- TASKS TO CARRY OUT -
1 – From the definitions excerpt, copy word for word the passage starting with "Shelf Registration: See Section 2(a)" and going on through "2. Shelf Registration.".
2 – According to the definitions excerpt, who pays the fees and expenses of the Special Counsel?

- EXTRACT PROVIDED -

++++++

Selling Period: See Section 2(d)(i) hereof.
Shelf Registration: See Section 2(a) hereof.
Special Counsel: Xxxxx, Xxxxx & Xxxxx, or such other successor
counsel as shall be specified by the holders of a majority of the Registerable
Securities, the fees and expenses of which will be paid by the Company pursuant
to Section 5 hereof.
Subsequent Shelf Registration: See Section 2(b) hereof.
TIA: The Trust Indenture Act of 1939, as amended.
Trustee: The Trustee under the Indenture.
Underwritten Registration or Underwritten Offering: A
registration in which securities of the Company are sold to an underwriter for
reoffering to the public.
2. Shelf Registration.

++++++

- DATA SECTION -
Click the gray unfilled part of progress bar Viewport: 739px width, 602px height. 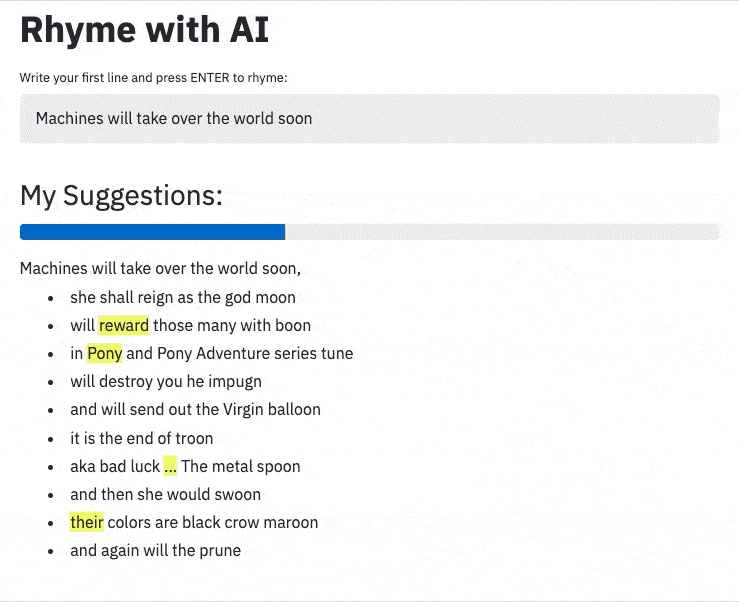(x=501, y=232)
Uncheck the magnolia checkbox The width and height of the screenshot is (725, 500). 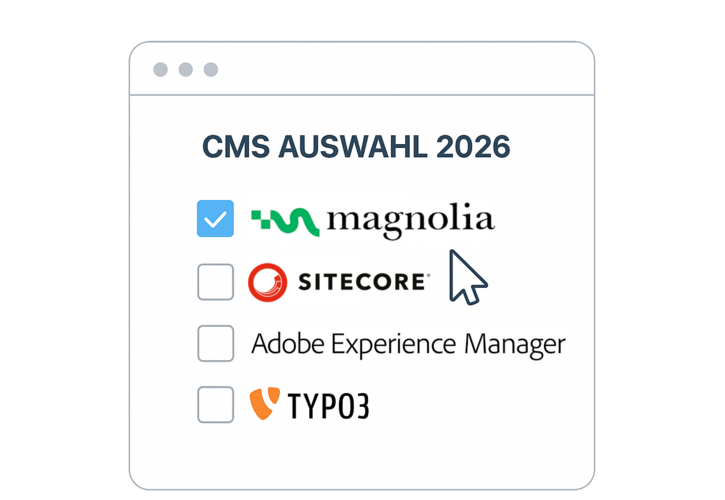[215, 219]
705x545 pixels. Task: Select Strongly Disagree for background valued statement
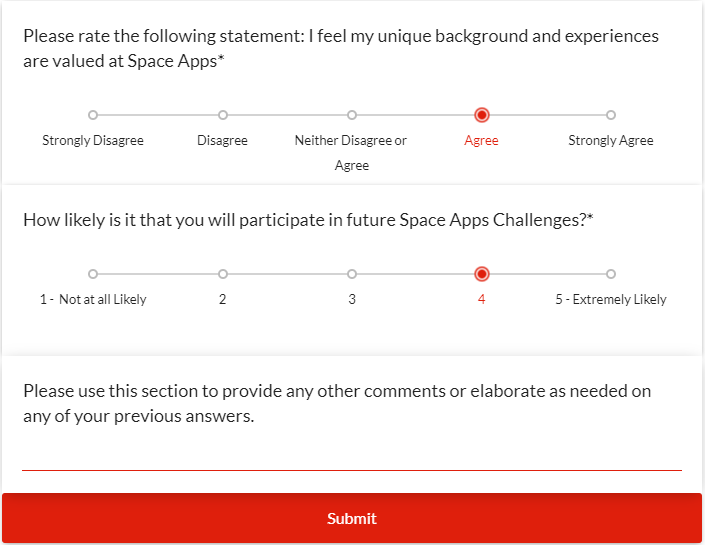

++++++

- RESPONSES IN ORDER -
1 –
Shelf Registration: See Section 2(a) hereof.
Special Counsel: Xxxxx, Xxxxx & Xxxxx, or such other successor
counsel as shall be specified by the holders of a majority of the Registerable
Securities, the fees and expenses of which will be paid by the Company pursuant
to Section 5 hereof.
Subsequent Shelf Registration: See Section 2(b) hereof.
TIA: The Trust Indenture Act of 1939, as amended.
Trustee: The Trustee under the Indenture.
Underwritten Registration or Underwritten Offering: A
registration in which securities of the Company are sold to an underwriter for
reoffering to the public.
2. Shelf Registration.

2 – The Company pays them, pursuant to Section 5.